Work order ::
Down to the last line, reproduce the data below exactly.

*** Material for this exercise ***

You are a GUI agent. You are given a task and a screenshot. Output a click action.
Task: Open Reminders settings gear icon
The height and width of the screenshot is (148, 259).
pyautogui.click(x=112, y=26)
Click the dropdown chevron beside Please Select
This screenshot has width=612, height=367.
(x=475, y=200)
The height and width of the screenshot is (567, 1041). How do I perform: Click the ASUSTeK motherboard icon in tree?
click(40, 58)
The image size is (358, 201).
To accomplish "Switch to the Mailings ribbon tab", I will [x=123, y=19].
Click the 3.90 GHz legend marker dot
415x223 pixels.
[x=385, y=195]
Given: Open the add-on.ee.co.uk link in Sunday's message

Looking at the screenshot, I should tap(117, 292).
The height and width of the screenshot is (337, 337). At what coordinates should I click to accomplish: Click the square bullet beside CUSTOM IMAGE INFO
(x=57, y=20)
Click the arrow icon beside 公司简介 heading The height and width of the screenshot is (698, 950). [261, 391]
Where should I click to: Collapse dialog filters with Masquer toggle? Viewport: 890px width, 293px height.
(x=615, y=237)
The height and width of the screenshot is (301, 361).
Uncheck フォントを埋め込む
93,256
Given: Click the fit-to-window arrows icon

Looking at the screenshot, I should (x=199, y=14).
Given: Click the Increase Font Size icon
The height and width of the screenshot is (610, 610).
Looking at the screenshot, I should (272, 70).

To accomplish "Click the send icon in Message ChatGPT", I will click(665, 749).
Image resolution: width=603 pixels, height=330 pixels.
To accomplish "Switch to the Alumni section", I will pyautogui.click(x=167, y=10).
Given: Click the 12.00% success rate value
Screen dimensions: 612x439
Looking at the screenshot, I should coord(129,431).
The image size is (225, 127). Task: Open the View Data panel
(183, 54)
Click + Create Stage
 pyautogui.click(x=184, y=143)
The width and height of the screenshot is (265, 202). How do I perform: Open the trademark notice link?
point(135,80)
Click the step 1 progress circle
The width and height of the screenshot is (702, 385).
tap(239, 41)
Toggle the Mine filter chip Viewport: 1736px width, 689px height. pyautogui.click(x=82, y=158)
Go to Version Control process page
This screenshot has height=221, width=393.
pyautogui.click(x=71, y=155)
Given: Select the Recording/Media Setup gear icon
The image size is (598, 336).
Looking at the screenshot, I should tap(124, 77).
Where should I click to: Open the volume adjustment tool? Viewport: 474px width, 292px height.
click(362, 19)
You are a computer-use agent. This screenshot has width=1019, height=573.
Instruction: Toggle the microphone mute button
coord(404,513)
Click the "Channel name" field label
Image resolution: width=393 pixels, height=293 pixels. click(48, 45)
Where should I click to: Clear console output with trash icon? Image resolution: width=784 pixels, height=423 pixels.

*** End of Material for this exercise ***

Written response ::
You are a GUI agent. You are given a task and a screenshot. Output a click action.
Task: Open Reminders settings gear icon
The height and width of the screenshot is (148, 259).
pyautogui.click(x=112, y=26)
Click the dropdown chevron beside Please Select
This screenshot has width=612, height=367.
(x=475, y=200)
The height and width of the screenshot is (567, 1041). How do I perform: Click the ASUSTeK motherboard icon in tree?
click(40, 58)
The image size is (358, 201).
To accomplish "Switch to the Mailings ribbon tab", I will [x=123, y=19].
Click the 3.90 GHz legend marker dot
415x223 pixels.
[x=385, y=195]
Given: Open the add-on.ee.co.uk link in Sunday's message

Looking at the screenshot, I should tap(117, 292).
The height and width of the screenshot is (337, 337). At what coordinates should I click to accomplish: Click the square bullet beside CUSTOM IMAGE INFO
(x=57, y=20)
Click the arrow icon beside 公司简介 heading The height and width of the screenshot is (698, 950). [261, 391]
Where should I click to: Collapse dialog filters with Masquer toggle? Viewport: 890px width, 293px height.
(x=615, y=237)
The height and width of the screenshot is (301, 361).
Uncheck フォントを埋め込む
93,256
Given: Click the fit-to-window arrows icon

Looking at the screenshot, I should (x=199, y=14).
Given: Click the Increase Font Size icon
The height and width of the screenshot is (610, 610).
Looking at the screenshot, I should (272, 70).

To accomplish "Click the send icon in Message ChatGPT", I will click(665, 749).
Image resolution: width=603 pixels, height=330 pixels.
To accomplish "Switch to the Alumni section", I will pyautogui.click(x=167, y=10).
Given: Click the 12.00% success rate value
Screen dimensions: 612x439
Looking at the screenshot, I should coord(129,431).
The image size is (225, 127). Task: Open the View Data panel
(183, 54)
Click + Create Stage
 pyautogui.click(x=184, y=143)
The width and height of the screenshot is (265, 202). How do I perform: Open the trademark notice link?
point(135,80)
Click the step 1 progress circle
The width and height of the screenshot is (702, 385).
tap(239, 41)
Toggle the Mine filter chip Viewport: 1736px width, 689px height. pyautogui.click(x=82, y=158)
Go to Version Control process page
This screenshot has height=221, width=393.
pyautogui.click(x=71, y=155)
Given: Select the Recording/Media Setup gear icon
The image size is (598, 336).
Looking at the screenshot, I should tap(124, 77).
Where should I click to: Open the volume adjustment tool? Viewport: 474px width, 292px height.
click(362, 19)
You are a computer-use agent. This screenshot has width=1019, height=573.
Instruction: Toggle the microphone mute button
coord(404,513)
Click the "Channel name" field label
Image resolution: width=393 pixels, height=293 pixels. click(48, 45)
Where should I click to: Clear console output with trash icon? Image resolution: width=784 pixels, height=423 pixels.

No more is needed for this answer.